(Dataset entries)
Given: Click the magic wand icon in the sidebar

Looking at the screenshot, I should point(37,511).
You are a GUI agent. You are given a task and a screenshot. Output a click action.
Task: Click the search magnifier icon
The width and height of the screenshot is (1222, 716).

WHAT YOU NEED TO DO:
Lines from the one containing "You are a GUI" through the last line of the records, both included, are the only ones to print, each exactly as it is.

ANSWER TO THIS PROBLEM:
You are a GUI agent. You are given a task and a screenshot. Output a click action.
Task: Click the search magnifier icon
The width and height of the screenshot is (1222, 716).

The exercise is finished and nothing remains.